Con i suoi ruoli ricoperti nel cinema e nella televisione è conosciuto dal grande pubblico soprattutto per le sue interpretazioni da antagonista.
"Sempre il cattivo, si. Al teatro, per fortuna, già a 29 anni ero attore protagonista quindi ho avuto una carriera esplosa molto presto in cui mi sono potuto sfogare scegliendo i ruoli e non accettando tutto ciò che mi veniva offerto. In televisione e cinema, invece, a seconda della fisiognomica ti viene affibbiato un ruolo e quello è per tutta la vita. Sono sempre cattivo, killer, mafioso, ma va bene così perché la televisione, quando avevo dai 35 ai 40 anni, mi ha dato molta popolarità con 'La Piovra', 'Don Matteo', film dei Vanzina, 'Bodyguards' con De Sica, Boldi e Cindy Crawford. Tutti lavori che non rinnego, ma di cui sono fiero perché mi hanno dato la possibilità di essere conosciuto al grande pubblico. La commedia italiana del cinema ha una grande tradizione".

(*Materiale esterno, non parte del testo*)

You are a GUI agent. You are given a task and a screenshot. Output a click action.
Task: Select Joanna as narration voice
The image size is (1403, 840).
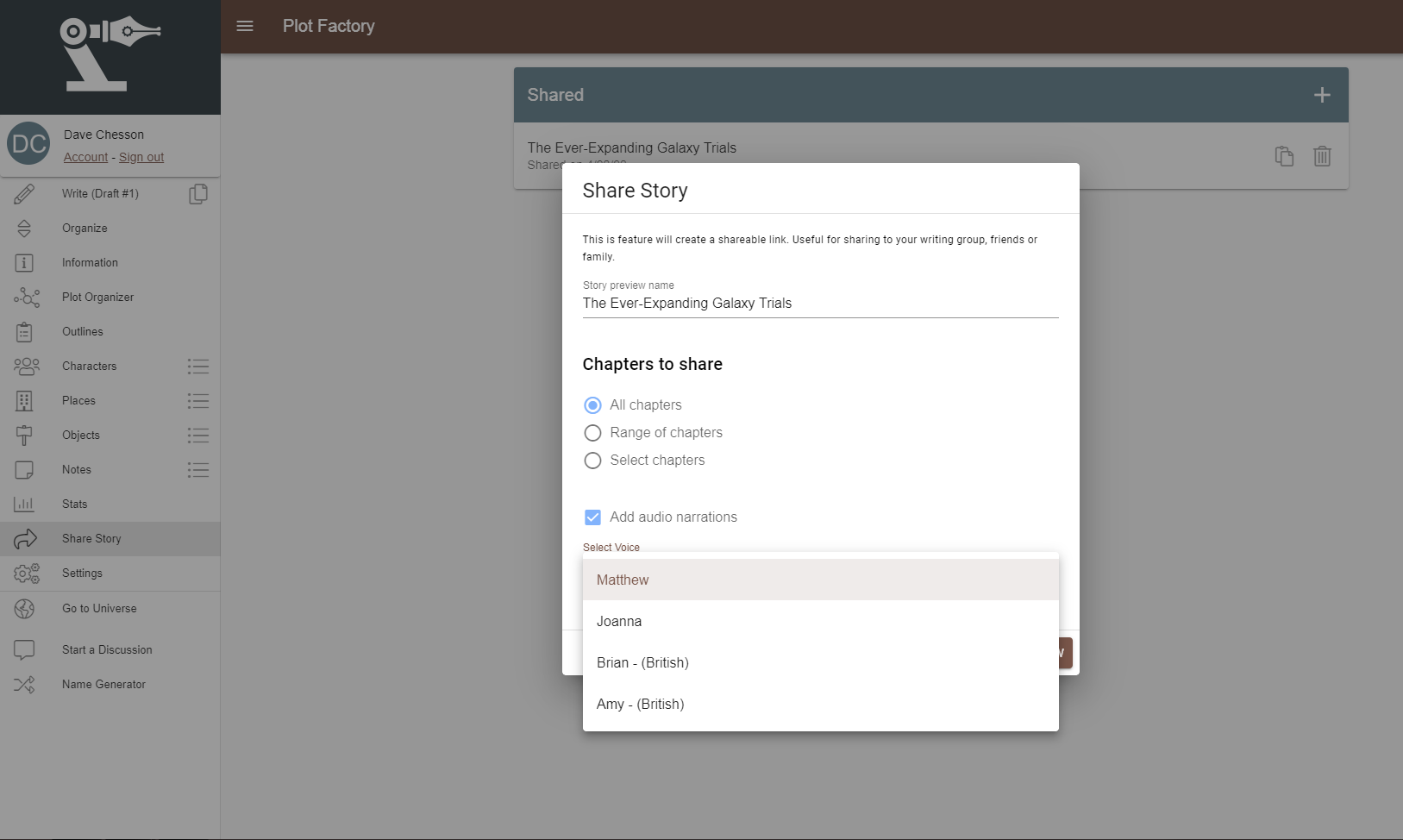pos(619,621)
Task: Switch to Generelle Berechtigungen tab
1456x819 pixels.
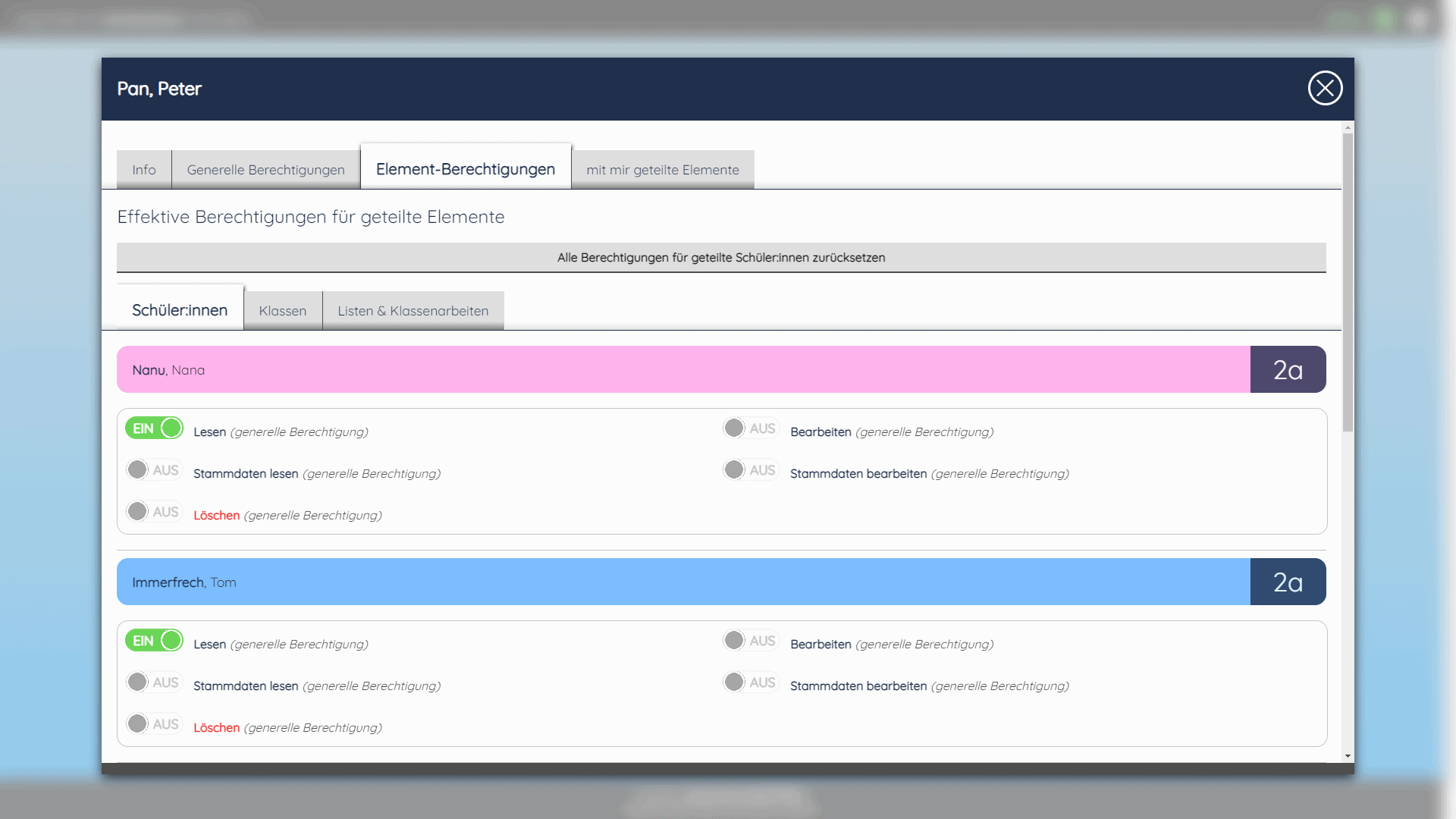Action: point(265,170)
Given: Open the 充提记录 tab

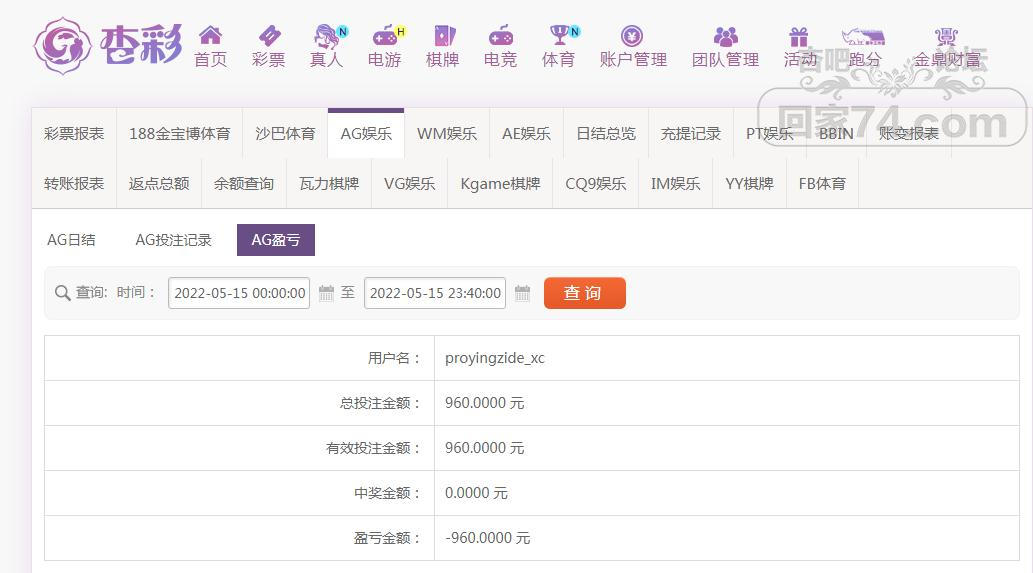Looking at the screenshot, I should tap(690, 133).
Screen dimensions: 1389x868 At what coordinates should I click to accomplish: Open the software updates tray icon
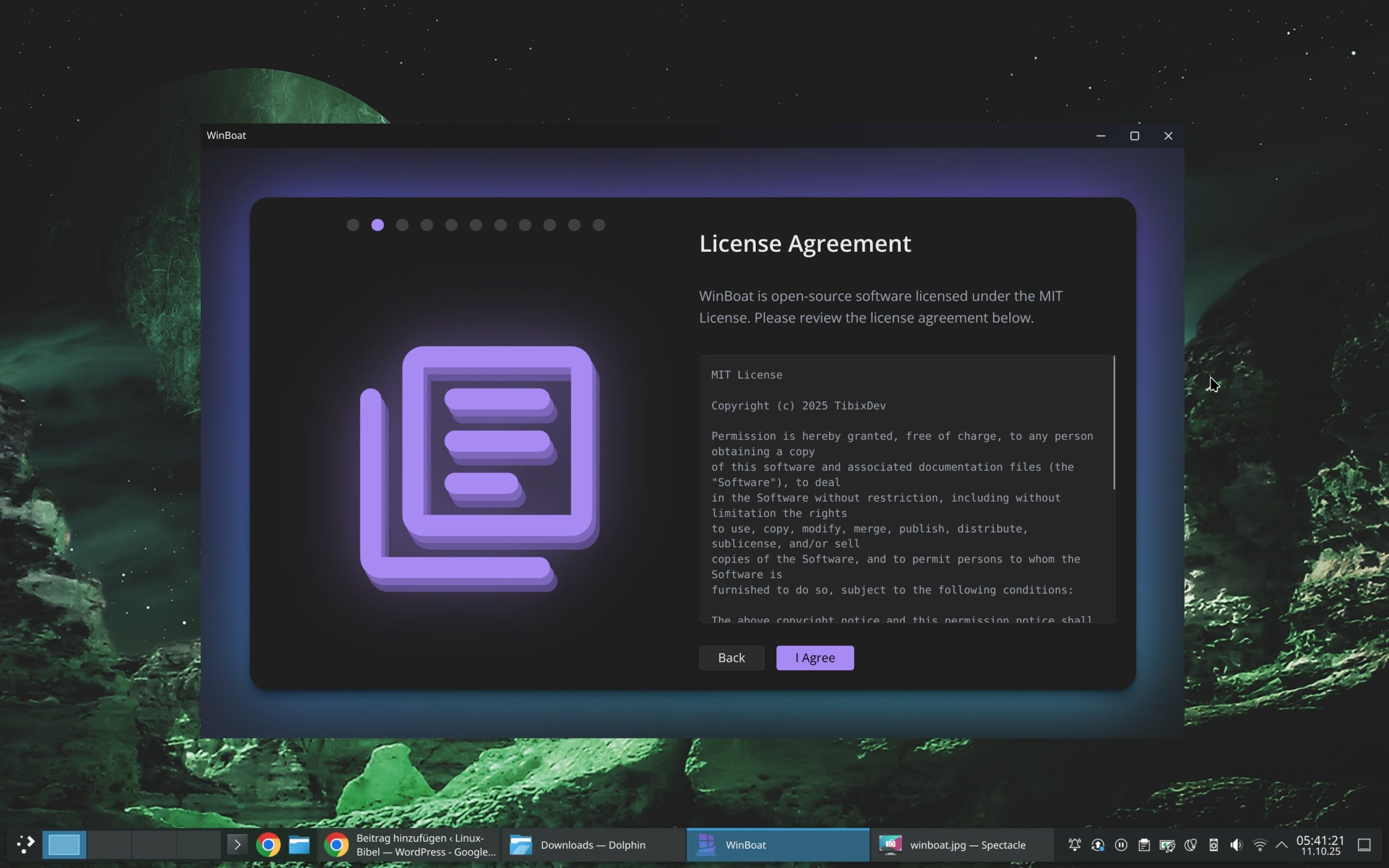[1098, 845]
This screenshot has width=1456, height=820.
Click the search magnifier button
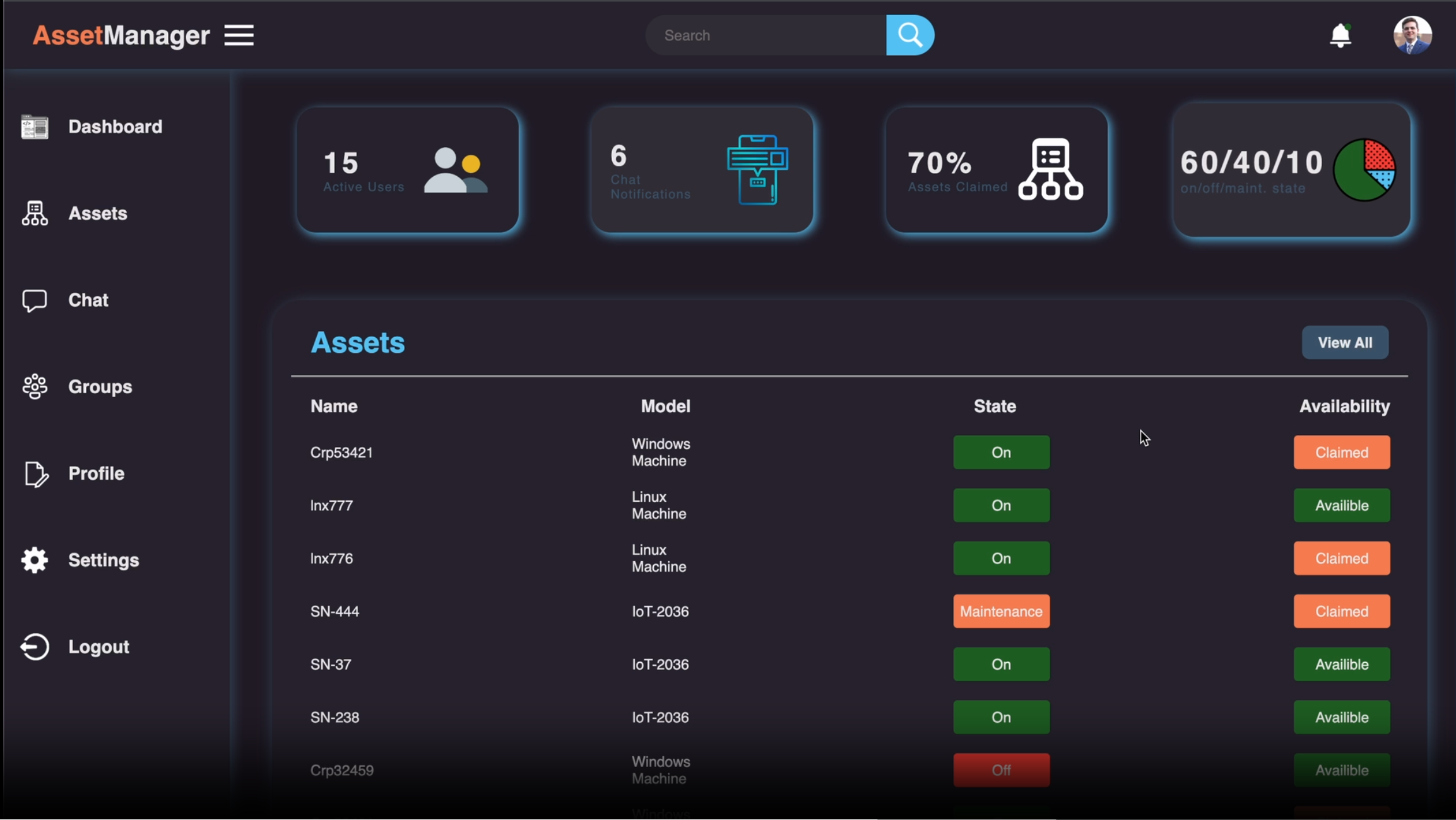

Sicilia e Calabria sono divise dallo Stretto, ma non so se percepisce delle differenze con cui ci si rapporta al teatro. Non è la prima volta che viene in Calabria quindi avrà una percezione di come reagiscono qui gli spettatori.
"Il pubblico calabrese è fra i più calorosi d'Italia. Lamezia, Catanzaro, prima si andava anche molto a Reggio Calabria. Vibo Valentia, Castrovillari, sono stato un po' dappertutto in Calabria. Il pubblico è molto appassionato di teatro. Ho fatto l'Otello di Shakespeare, nel 2006 circa, che è nato proprio a Lamezia Terme dove vi ho vissuto per circa un mese. Recite più 21 giorni di prove, e siamo stati amatissimi dalla città".
Dopo le tappe calabresi come procederà col lavoro?
"Ci fermeremo per il periodo natalizio, io raggiungerò mia madre e mio fratello a Floridia, in provincia di Siracusa. Ci ritroveremo subito dopo il 6 gennaio per continuare con altre date fino ad Aprile. Siccome è nato questo bel matrimonio intellettuale fra me e Kokkos, abbiamo entrambi il desiderio di continuare questa progettualità quindi, probabilmente, ci incontreremo anche nel periodo natalizio, io per proporgli delle idee e lui per fare altrettanto".